We were dragging Main in a 1967 Pontiac GTO, windows down, breeze in our hair, the smell of leather and a carbureted engine permeating the late summer air. Countless other vehicles cruised the same route or were displayed in a large parking lot, hoods up, car aficionados milling around, checking out engines, admiring body lines, and other intricate vehicular details. Rock’n’roll blasted from speakers; there was an exciting buzz in the early evening air.
No, this wasn’t 50 years ago, it was a couple of weeks ago during Cruise Night on the eve of Sapulpa Main Street’s 33rd Route 66 Blowout. Sapulpan and newly-published author Clay Fees, his nephew, and I were taking Fees’ father’s ‘67 GTO out for a spin while discussing his upcoming book, The Age of the Muscle Car.
The book has been described as, “a refreshingly untechnical look at the American muscle car, written from the perspective of a non-mechanic enthusiast.”
But make no mistake—despite a lack of formal mechanical education, Fees is no amateur when it comes to classic cars.
At his grandparents’ house in El Reno, Oklahoma in the summer of 1985, Fees remembers his dad and uncle returning home with a popular hot-rodding magazine with a year-by-year history of GTOs. “From that moment on, I was eaten up by cars,” Fees says. “I insisted on an old car when I turned 16. My dad, mom, and Uncle Roger knew a ton about cars, so I just listened.”
It’s “all in the family,” Fees explains. “That’s what keeps my family together, these old cars. We’ll work on them together” on the weekends.
In addition to the ‘67 GTO in which this conversation occurred, Fees says his dad has a ‘57 Thunderbird purchased in 1965 that would make an appearance at the Blowout, and a ‘66 427 convertible Corvette. His brother Cody has a ‘78 Pontiac Trans Am and just bought his son a ‘68 Firebird.
Fees himself had a ‘68 Plymouth Roadrunner that he purchased in July of 1987 and sold in 1991, with which he and his friends would drag Main in high school. He even drove it to his Senior Prom.
Right now he says he’s rebuilding a couple of “midlife-Chryslers,” referring to his ‘66 GTO and ‘69 Roadrunner both of which are in the middle of restoration.
Fees says his wife is extremely supportive of his self-described “car addiction,” and says that the next car he buys will most likely be a ‘71 Mustang Mach 1 for her.

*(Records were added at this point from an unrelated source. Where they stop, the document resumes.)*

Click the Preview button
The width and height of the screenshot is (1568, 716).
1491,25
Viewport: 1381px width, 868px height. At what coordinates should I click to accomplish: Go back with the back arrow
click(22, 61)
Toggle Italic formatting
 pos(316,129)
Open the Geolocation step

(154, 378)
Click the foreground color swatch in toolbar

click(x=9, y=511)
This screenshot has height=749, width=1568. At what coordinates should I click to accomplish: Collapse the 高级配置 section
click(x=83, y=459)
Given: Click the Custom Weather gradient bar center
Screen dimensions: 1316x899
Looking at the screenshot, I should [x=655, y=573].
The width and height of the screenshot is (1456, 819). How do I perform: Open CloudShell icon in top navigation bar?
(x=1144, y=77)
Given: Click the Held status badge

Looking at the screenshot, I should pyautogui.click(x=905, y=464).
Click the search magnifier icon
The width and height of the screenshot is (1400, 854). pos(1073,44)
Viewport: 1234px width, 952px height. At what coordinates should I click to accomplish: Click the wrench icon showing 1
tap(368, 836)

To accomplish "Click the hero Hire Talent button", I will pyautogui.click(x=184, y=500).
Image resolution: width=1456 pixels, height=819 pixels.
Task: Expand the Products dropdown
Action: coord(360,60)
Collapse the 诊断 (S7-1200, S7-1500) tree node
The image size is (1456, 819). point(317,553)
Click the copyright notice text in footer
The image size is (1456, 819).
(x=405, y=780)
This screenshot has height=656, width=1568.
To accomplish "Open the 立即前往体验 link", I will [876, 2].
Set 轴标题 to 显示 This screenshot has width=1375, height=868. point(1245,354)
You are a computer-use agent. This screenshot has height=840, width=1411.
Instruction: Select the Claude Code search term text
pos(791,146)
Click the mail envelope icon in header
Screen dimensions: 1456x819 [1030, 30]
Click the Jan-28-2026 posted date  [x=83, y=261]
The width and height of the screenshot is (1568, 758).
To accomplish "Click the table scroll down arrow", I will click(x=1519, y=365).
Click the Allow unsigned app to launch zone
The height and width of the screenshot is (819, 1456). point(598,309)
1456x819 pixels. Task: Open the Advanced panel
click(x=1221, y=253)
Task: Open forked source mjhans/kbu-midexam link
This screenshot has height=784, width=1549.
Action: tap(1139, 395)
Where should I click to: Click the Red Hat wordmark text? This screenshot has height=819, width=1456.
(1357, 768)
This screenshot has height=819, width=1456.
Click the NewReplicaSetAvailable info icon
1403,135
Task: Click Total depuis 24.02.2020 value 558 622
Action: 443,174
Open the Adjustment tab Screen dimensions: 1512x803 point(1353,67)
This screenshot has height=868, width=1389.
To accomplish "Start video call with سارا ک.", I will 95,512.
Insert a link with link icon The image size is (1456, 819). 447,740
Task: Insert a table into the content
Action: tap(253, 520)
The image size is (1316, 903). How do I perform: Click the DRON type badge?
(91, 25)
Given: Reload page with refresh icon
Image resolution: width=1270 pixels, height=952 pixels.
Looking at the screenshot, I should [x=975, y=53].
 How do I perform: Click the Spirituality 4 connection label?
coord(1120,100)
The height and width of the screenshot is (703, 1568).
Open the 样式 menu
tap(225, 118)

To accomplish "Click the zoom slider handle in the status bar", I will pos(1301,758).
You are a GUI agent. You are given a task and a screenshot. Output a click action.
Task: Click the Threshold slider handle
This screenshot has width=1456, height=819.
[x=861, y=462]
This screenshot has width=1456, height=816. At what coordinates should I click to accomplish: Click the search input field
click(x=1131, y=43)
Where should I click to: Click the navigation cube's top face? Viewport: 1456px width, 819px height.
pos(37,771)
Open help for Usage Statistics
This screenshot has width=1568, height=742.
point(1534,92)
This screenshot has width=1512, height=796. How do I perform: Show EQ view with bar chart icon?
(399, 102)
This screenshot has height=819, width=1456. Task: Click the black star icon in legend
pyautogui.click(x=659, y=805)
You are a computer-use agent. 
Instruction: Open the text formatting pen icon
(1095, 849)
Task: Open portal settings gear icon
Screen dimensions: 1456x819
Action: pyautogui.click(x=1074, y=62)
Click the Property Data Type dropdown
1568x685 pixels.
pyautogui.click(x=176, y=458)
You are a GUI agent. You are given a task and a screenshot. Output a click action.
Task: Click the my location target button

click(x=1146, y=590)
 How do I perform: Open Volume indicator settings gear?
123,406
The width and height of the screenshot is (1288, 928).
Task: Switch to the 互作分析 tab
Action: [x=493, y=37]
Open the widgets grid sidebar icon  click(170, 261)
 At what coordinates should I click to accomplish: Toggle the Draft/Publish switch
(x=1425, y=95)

Slowly driving Dewey and Main during Cruise Night, Fees waves at many a friend and familiar face. “I know a lot of these people from the car show circuit,” he says, having judged “car shows all over the state. You can almost recognize the cars more than the people,” he laughs.
When asked what inspired him to write the book, Fees recalls the night of New Year’s Day, 2016, when Ole Miss beat OSU in the Sugar Bowl, saying he remembers it well. His wife and daughter were living in Georgia while he was in the National Guard in Yukon, Oklahoma. He was bored in the evenings and needed a project, so he thought, “Why not write a book?”
Fees took writing classes at Canadian Valley Technology Center in El Reno and had an enthusiastic instructor who helped him get started. “I enjoyed writing it,” he says. “I tried to put my 7th-grade American history teacher hat back on and tried to do what I did teaching in book form.”
The “book is about cars,” of course, but is “more of a people’s history of the muscle car era and how [the cars] fit into the broader American culture in the mid to late 1960s; how they influenced pop culture.” There are plenty of photographs, he says, paired with informative captions.
Fees said that because the book doesn’t “get into real technical stuff,” it’s a perfect read for the layman or even the average teenager. “My whole goal is to teach the next generation about the classic car hobby,” to help them develop “an appreciation” for that lost art of simplicity in cars.
Forwards were written by two notable names in the industry—John Kraman of Mecum Auctions and noted automotive historian and author, Diego Rosenberg.
McFarland Publishing out of Jefferson, North Carolina plans to release the book in November.